Programming

Bill Higgins wrote something that resonates with me:

We began bootstrapping the Admin Web UI in September and I thought we’d made good progress in such a short amount of time. Erich didn’t seem so impressed with what he saw. I was a bit frustrated by this because I thought Erich was being unreasonable – we’d made good progress for the short amount of time we’d been working on it. But after a few more minutes of chatting, I realized that there was simply a mismatch in what we were evaluating. I was evaluating the state of the Admin Web UI vs. the resources (time and people) we’d had to work on it; Erich was evaluating the state of the Admin Web UI vs. his vision of what an awesome Admin Web UI should look like.

I can relate. To Erich Gamma more than Bill.

At work I am sharply critical of what we do. For every app we work on, I have in mind something far better than what we end up releasing. I want us to do an amazing job and naively believe we can.

Quality isn't Job One. Being totally fucking amazing is Job One.

After a recent user acceptance test of an application we’re working on, I was dismayed by how fragile the app felt. It just isn’t as good as I know it can be. In contrast, the development supervisor was thrilled because, like Bill Higgins, he was evaluating the state of the app versus resources available — and mostly because it was indeed better than it had been 6 weeks earlier.

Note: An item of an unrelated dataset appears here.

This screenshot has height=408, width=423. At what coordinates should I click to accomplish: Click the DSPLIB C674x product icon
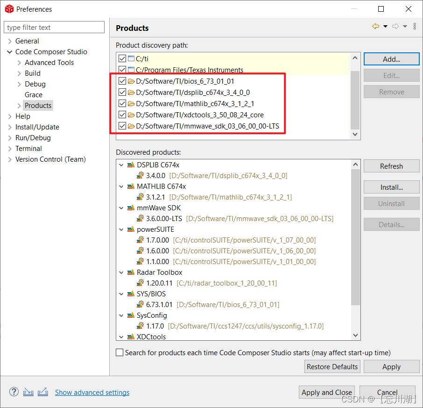129,165
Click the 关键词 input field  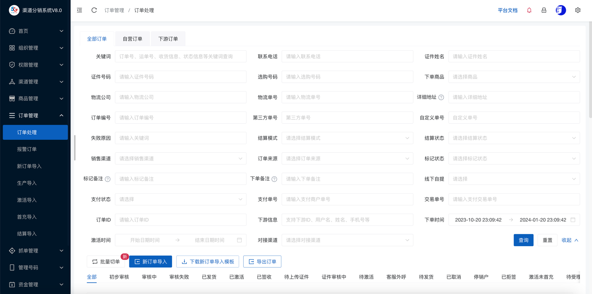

Bill’s insight is a good one, to recognize the need to think in terms of both “current vs. previous” and “current vs. ideal.” I spend most of my time worrying about “current vs. ideal,” (worse: my ideal, which is a damn brutal standard). A healthy dose of celebrating progress would good for me. Without a good, hard look at a just-completed iteration, I don’t get that sense of progress so am likely to be drawn into a morass of despair. Likewise, the less despondent among my team could do well to get a sense of where we sit in relation to where we need to be, to help inspire and keep the work interesting.

It’s important to take time as a team (and individually!) to reflect on what you’ve done. Not only is it an obvious opportunity to learn from successes and failures, it can be help keep up morale. But as time pressures loom, it’s easy to let that time slip. Don’t.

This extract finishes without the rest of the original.